- _Record set_:
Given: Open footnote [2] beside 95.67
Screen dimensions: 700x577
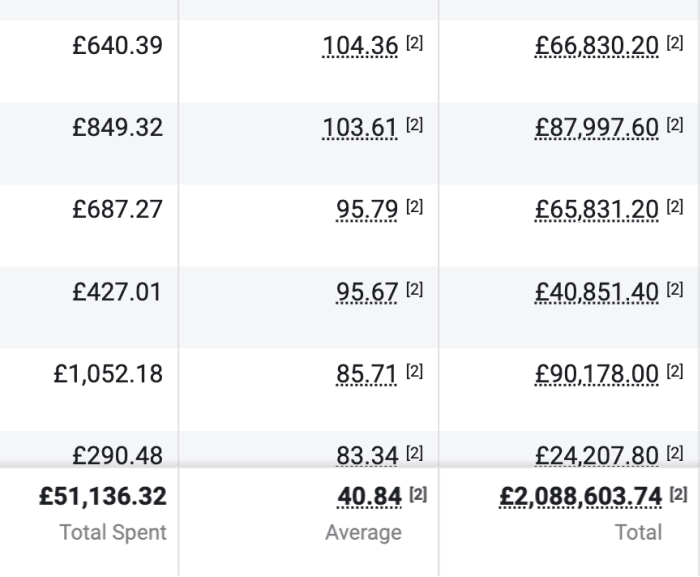Looking at the screenshot, I should [x=414, y=289].
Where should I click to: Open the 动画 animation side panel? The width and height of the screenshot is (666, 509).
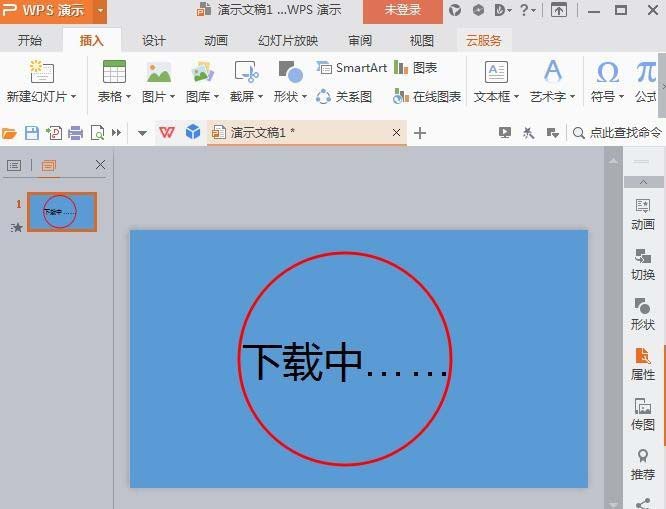[x=643, y=215]
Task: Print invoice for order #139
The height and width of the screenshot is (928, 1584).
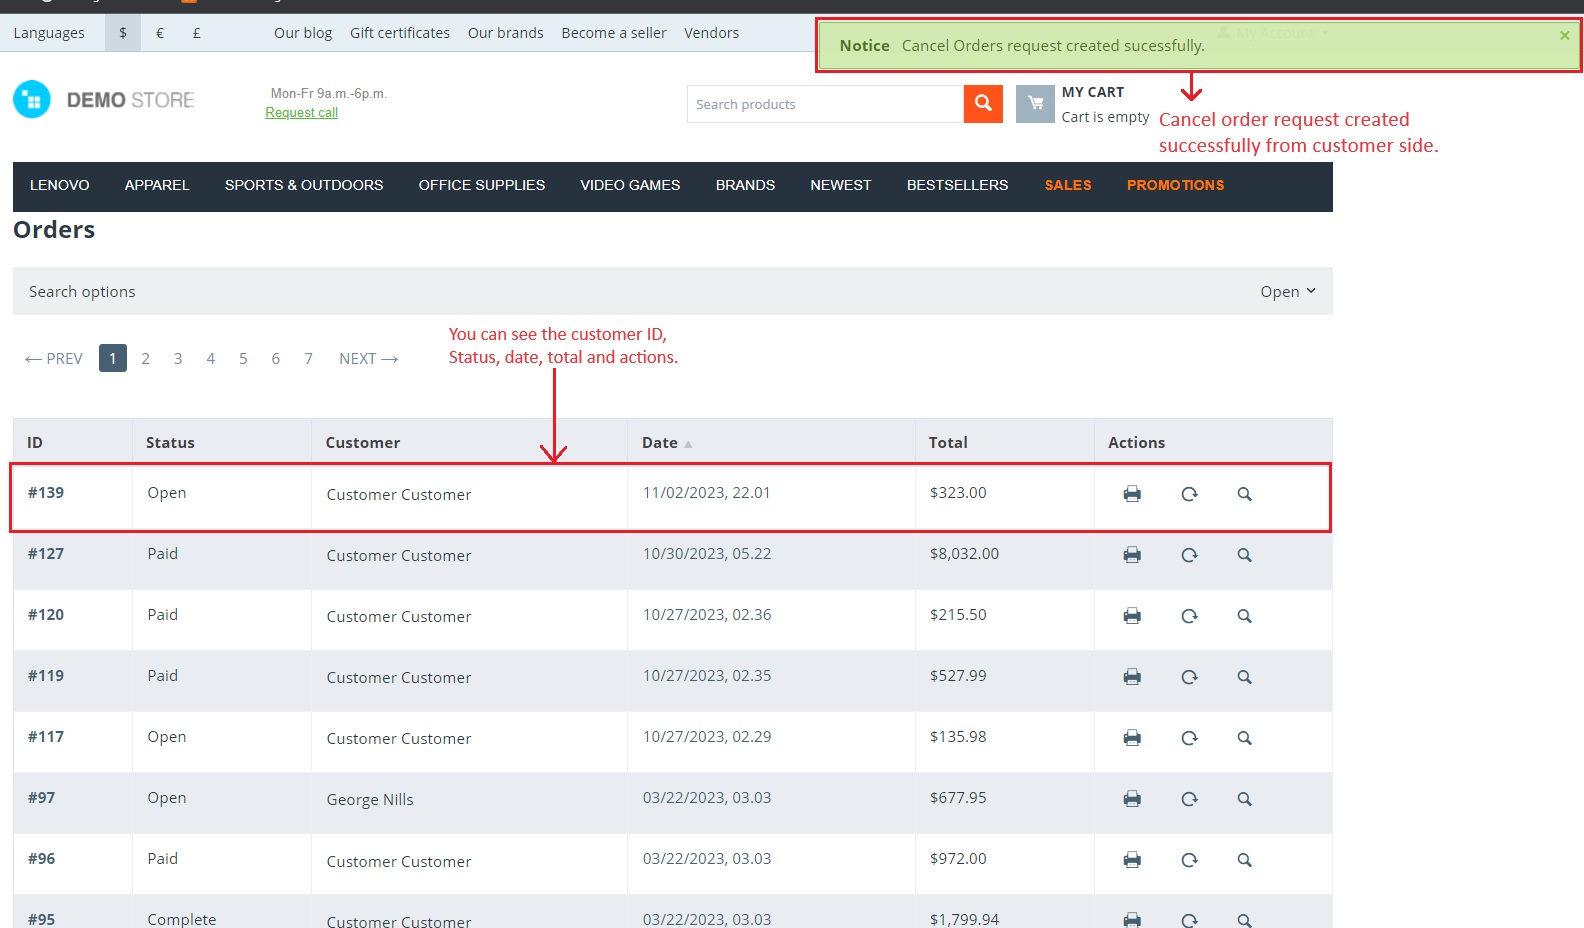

- _Exercise instructions_:
Each line from the one holding "Screen dimensions: 700x577" through the end of the listing is to be output exactly, both ends included, with no other lines and the pictures left out.

- _Answer to this task_:
Screen dimensions: 700x577
Looking at the screenshot, I should [x=414, y=289].
Where should I click to: Open the 动画 animation side panel? The width and height of the screenshot is (666, 509).
[x=643, y=215]
Task: Print invoice for order #139
The height and width of the screenshot is (928, 1584).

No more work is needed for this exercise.